>> begin Entries

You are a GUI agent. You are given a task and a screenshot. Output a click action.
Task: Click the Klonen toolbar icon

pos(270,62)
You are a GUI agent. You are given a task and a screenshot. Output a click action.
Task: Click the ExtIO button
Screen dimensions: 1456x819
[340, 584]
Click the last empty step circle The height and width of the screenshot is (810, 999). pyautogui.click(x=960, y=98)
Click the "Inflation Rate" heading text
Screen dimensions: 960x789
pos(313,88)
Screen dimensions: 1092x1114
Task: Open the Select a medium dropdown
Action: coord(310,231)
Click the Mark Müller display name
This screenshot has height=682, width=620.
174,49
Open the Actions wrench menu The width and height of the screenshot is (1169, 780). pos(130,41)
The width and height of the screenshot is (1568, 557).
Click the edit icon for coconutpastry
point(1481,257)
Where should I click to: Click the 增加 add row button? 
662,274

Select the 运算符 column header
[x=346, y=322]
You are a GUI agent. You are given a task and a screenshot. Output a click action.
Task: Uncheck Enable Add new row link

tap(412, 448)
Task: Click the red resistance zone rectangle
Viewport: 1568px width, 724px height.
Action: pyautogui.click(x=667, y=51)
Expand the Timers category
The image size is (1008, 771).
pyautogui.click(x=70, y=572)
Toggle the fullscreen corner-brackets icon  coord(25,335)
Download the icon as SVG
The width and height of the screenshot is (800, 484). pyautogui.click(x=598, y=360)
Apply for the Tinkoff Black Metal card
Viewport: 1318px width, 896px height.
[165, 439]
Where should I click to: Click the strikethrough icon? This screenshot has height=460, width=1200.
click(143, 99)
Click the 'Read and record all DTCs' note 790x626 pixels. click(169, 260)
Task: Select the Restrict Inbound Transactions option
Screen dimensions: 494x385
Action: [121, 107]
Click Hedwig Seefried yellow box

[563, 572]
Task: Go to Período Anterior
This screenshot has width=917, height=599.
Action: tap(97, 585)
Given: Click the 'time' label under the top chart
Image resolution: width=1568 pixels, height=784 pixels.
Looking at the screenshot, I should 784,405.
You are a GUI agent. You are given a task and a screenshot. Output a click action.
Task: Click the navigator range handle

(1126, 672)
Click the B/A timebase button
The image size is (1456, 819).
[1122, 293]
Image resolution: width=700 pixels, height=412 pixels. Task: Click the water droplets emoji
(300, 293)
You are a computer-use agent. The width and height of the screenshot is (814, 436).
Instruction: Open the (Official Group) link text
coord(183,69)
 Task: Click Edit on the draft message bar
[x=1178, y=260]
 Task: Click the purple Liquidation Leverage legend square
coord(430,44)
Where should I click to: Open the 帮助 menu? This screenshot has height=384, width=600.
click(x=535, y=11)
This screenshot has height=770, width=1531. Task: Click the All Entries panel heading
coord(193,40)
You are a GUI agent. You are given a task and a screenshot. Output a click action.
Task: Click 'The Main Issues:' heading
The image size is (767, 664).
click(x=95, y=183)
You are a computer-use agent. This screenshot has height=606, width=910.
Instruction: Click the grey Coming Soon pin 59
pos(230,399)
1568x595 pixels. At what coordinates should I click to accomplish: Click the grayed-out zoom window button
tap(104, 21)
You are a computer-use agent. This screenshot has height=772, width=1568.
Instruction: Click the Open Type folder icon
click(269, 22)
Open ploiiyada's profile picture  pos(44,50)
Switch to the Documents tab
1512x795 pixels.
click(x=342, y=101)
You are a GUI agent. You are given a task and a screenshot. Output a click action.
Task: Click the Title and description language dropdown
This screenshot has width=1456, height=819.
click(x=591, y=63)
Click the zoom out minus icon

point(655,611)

>> end Entries

Starting at the line that contains "Task: Click Edit on the draft message bar" and stopping after the line that contains "pos(230,399)", reproduce every line, requests included, adding 37 to each coordinate in the answers.

 Task: Click Edit on the draft message bar
[x=1215, y=297]
 Task: Click the purple Liquidation Leverage legend square
coord(467,81)
Where should I click to: Open the 帮助 menu? This screenshot has height=384, width=600.
click(x=572, y=48)
This screenshot has height=770, width=1531. Task: Click the All Entries panel heading
coord(230,77)
You are a GUI agent. You are given a task and a screenshot. Output a click action.
Task: Click 'The Main Issues:' heading
The image size is (767, 664).
click(x=132, y=220)
You are a computer-use agent. This screenshot has height=606, width=910.
Instruction: Click the grey Coming Soon pin 59
pos(267,436)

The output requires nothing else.